Top of Information provided
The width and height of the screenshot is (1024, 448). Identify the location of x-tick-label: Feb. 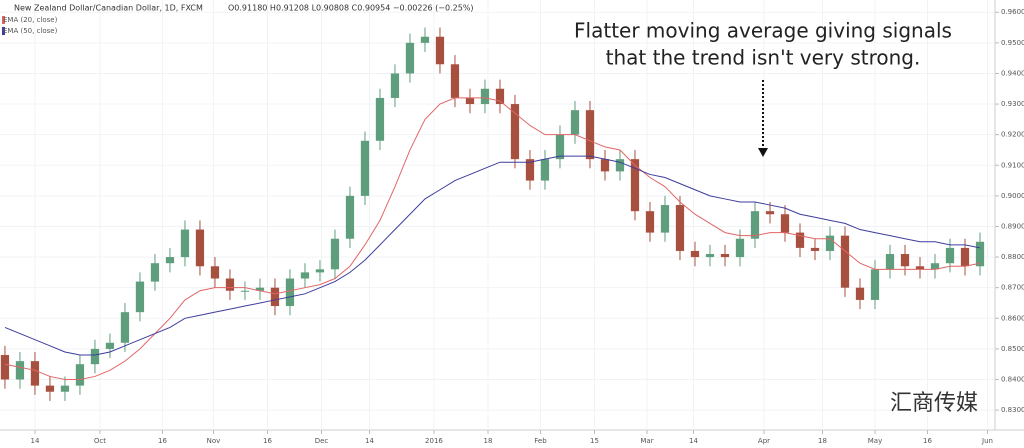
(540, 441).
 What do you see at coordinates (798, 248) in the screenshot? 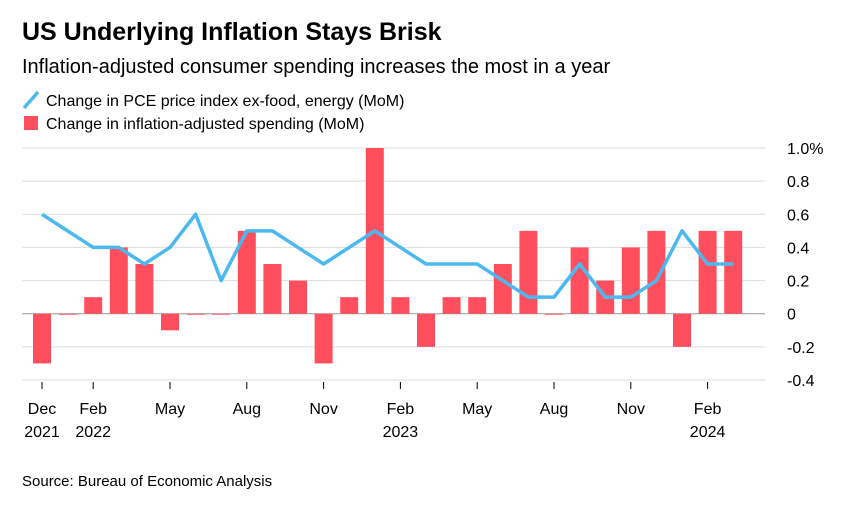
I see `y-tick-label: 0.4` at bounding box center [798, 248].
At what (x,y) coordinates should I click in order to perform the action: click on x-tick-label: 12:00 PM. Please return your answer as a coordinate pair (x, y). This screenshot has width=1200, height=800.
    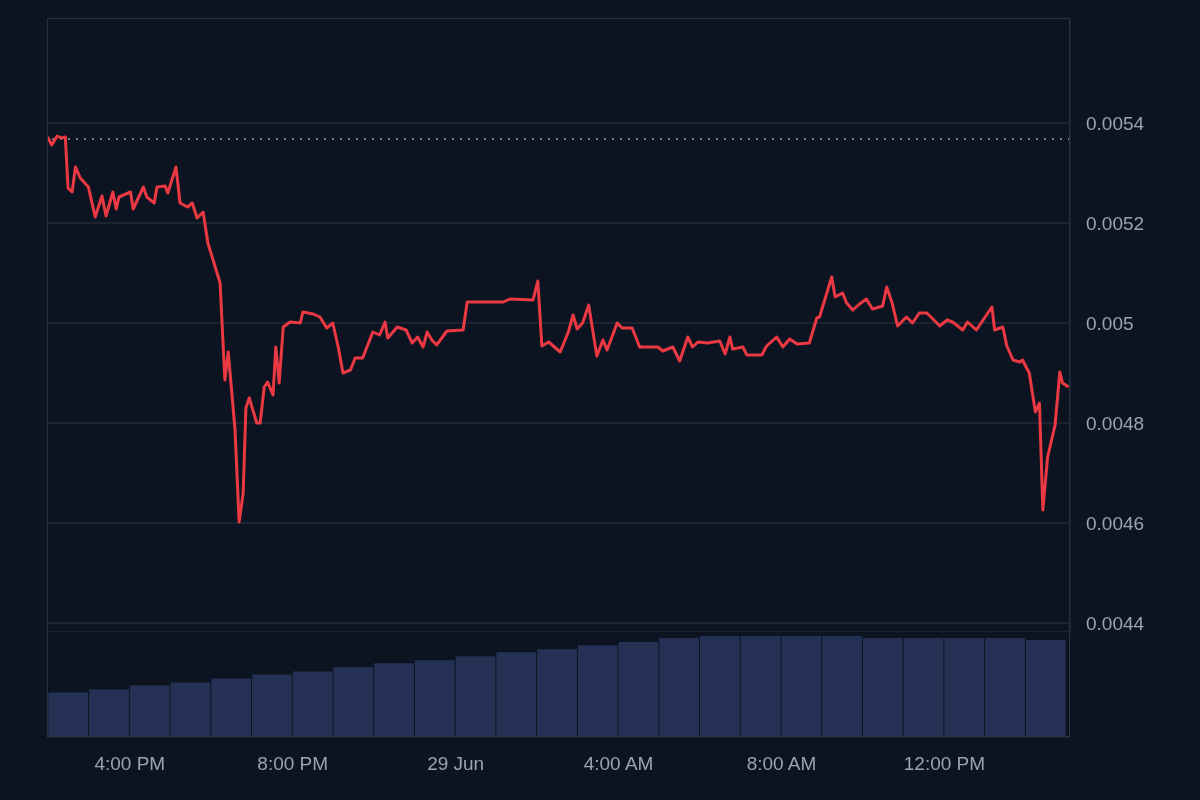
    Looking at the image, I should click on (944, 764).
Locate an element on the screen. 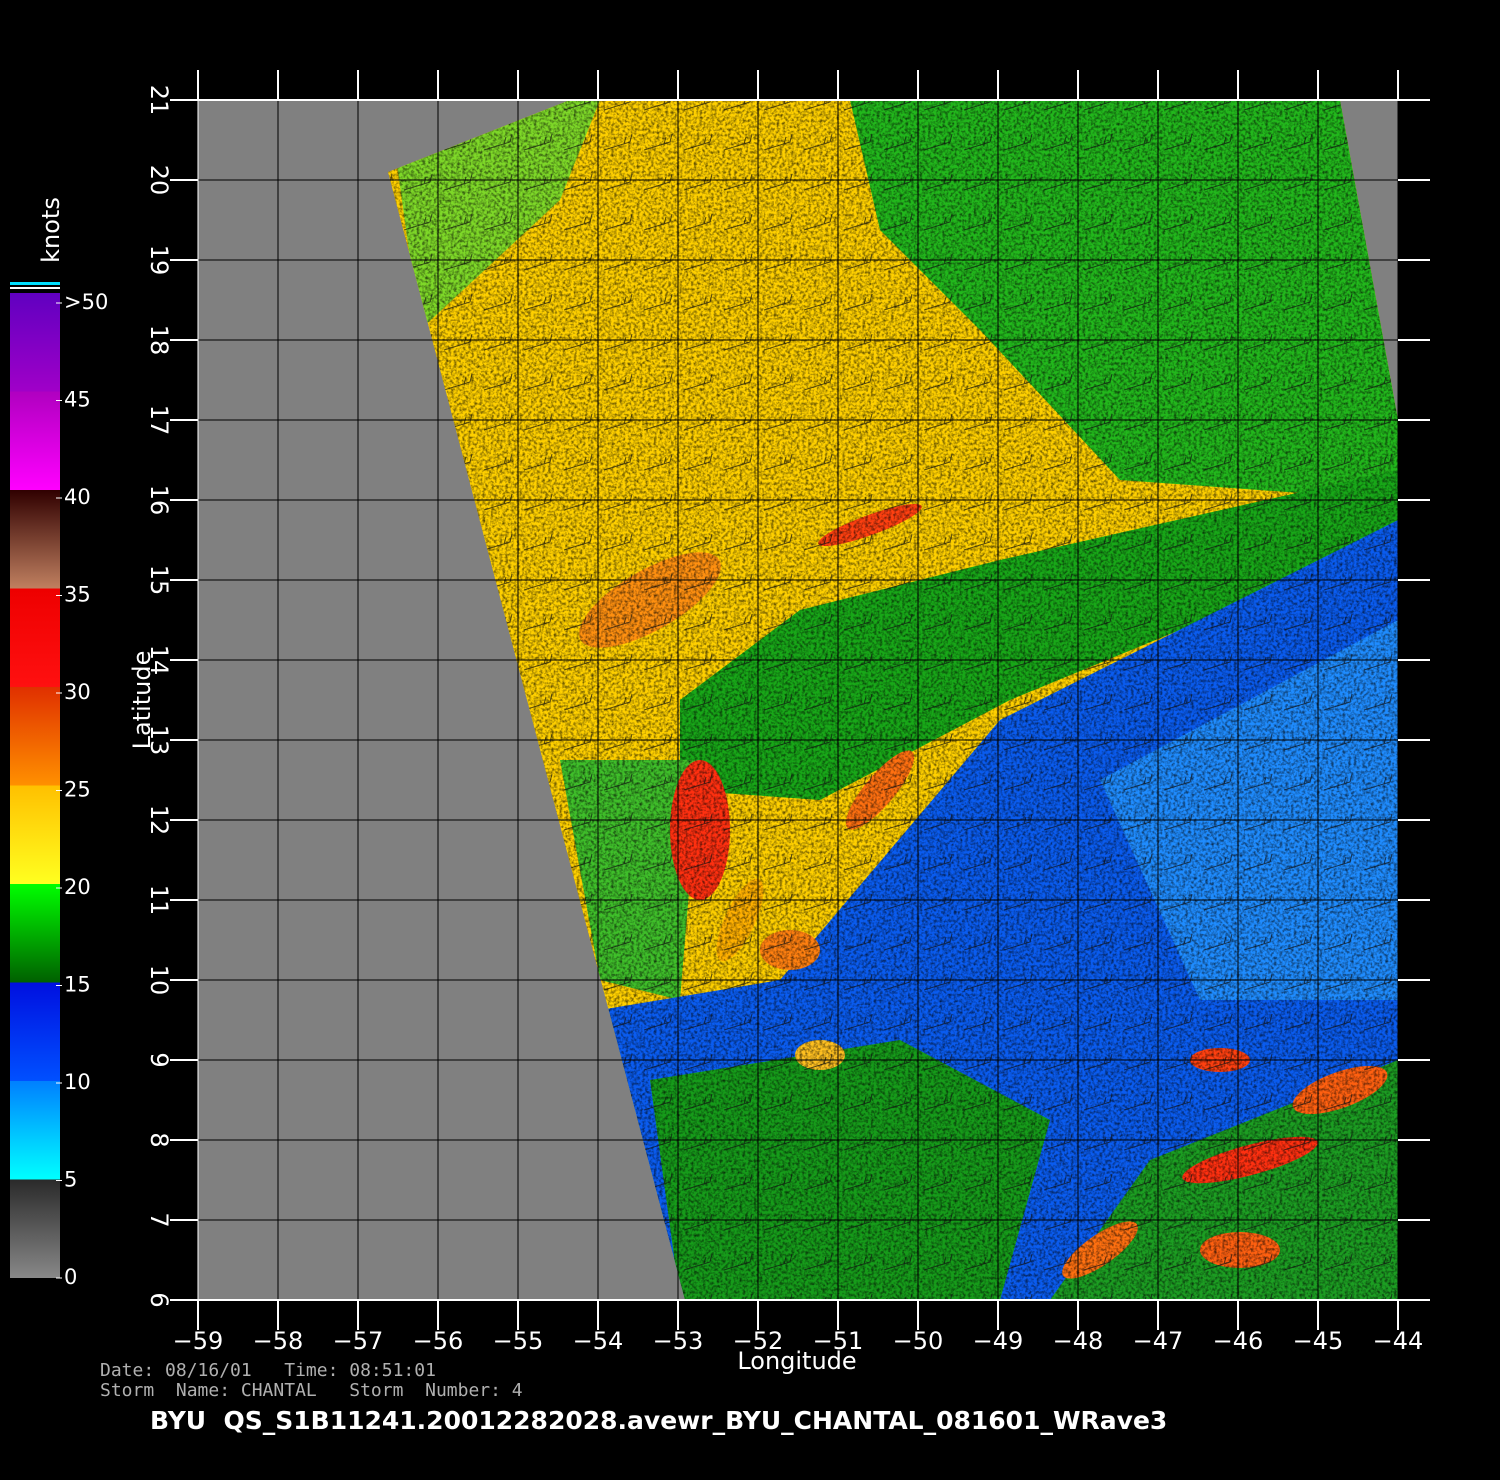 The image size is (1500, 1480). colorbar-tick-label: 45 is located at coordinates (78, 400).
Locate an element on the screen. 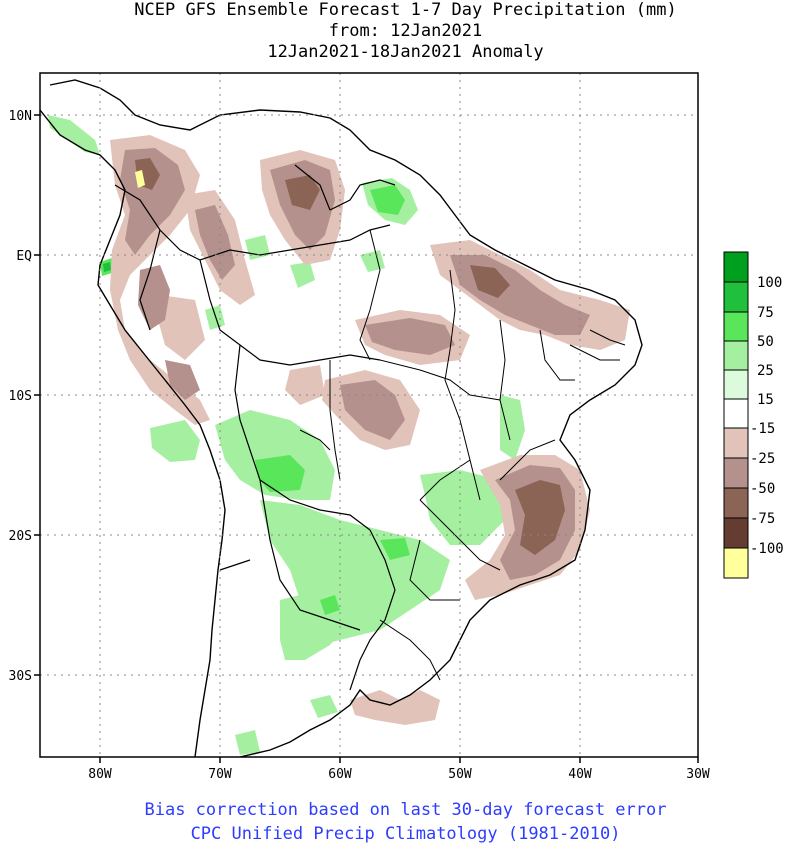 Image resolution: width=811 pixels, height=850 pixels. legend-label-100: 100 is located at coordinates (770, 283).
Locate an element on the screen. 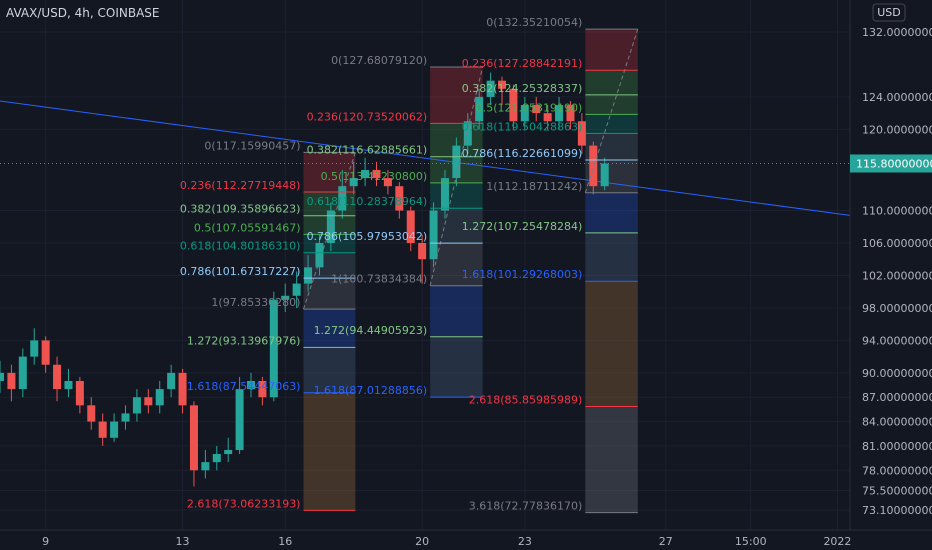 The height and width of the screenshot is (550, 932). y-tick-label: 90.00000000 is located at coordinates (897, 374).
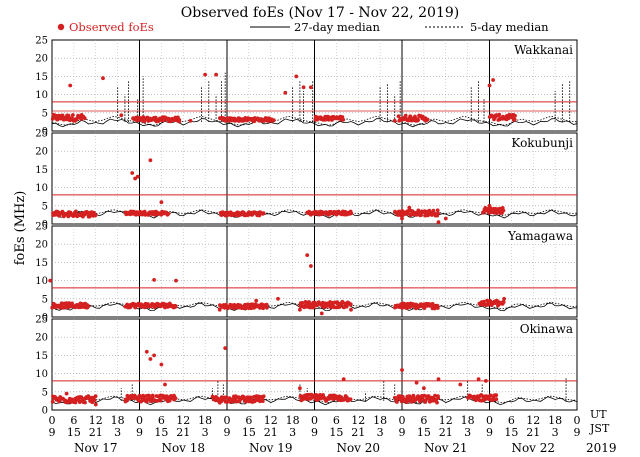  I want to click on day-label: Nov 19, so click(271, 448).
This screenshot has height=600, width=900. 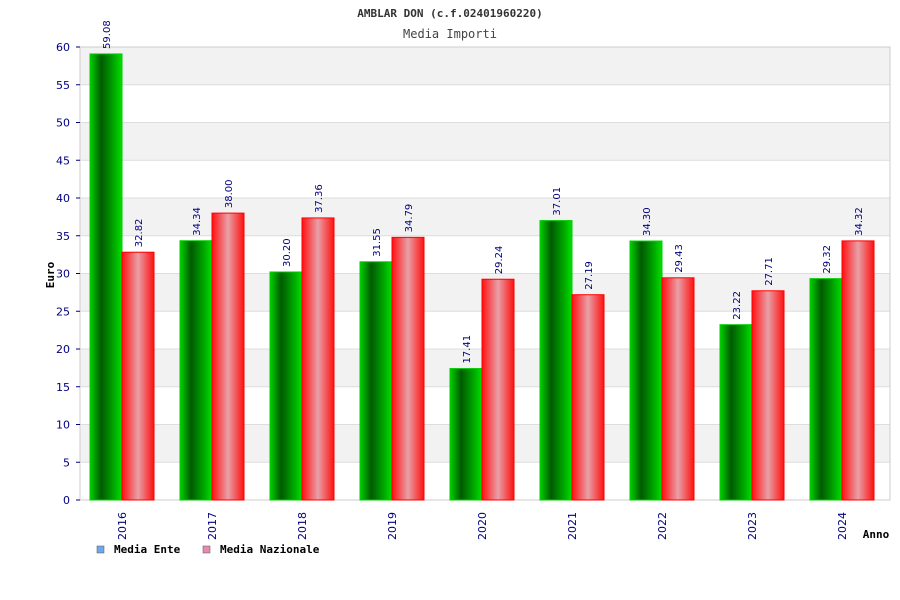 I want to click on data-label-media-nazionale: 37.36, so click(x=320, y=198).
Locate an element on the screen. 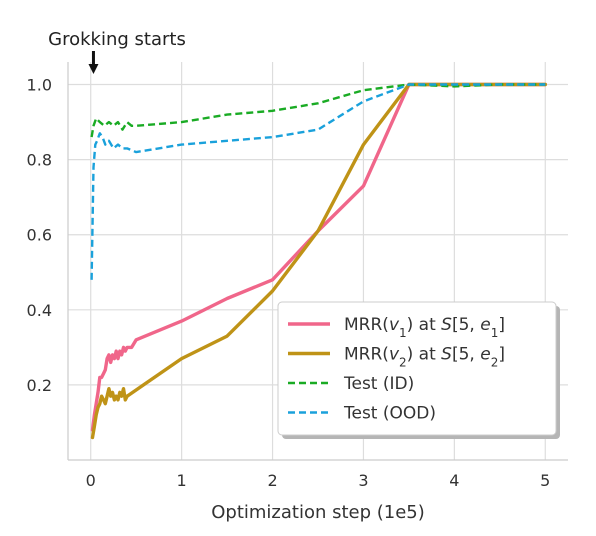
Bottom of Information provided
Please copy the data word for word, from its first line through the line containing "center [798, 248].", and leave out the pictures.

The width and height of the screenshot is (1024, 448). Identify the location of x-tick-label: Feb. 
(540, 441).
 What do you see at coordinates (798, 248) in the screenshot? 
I see `y-tick-label: 0.4` at bounding box center [798, 248].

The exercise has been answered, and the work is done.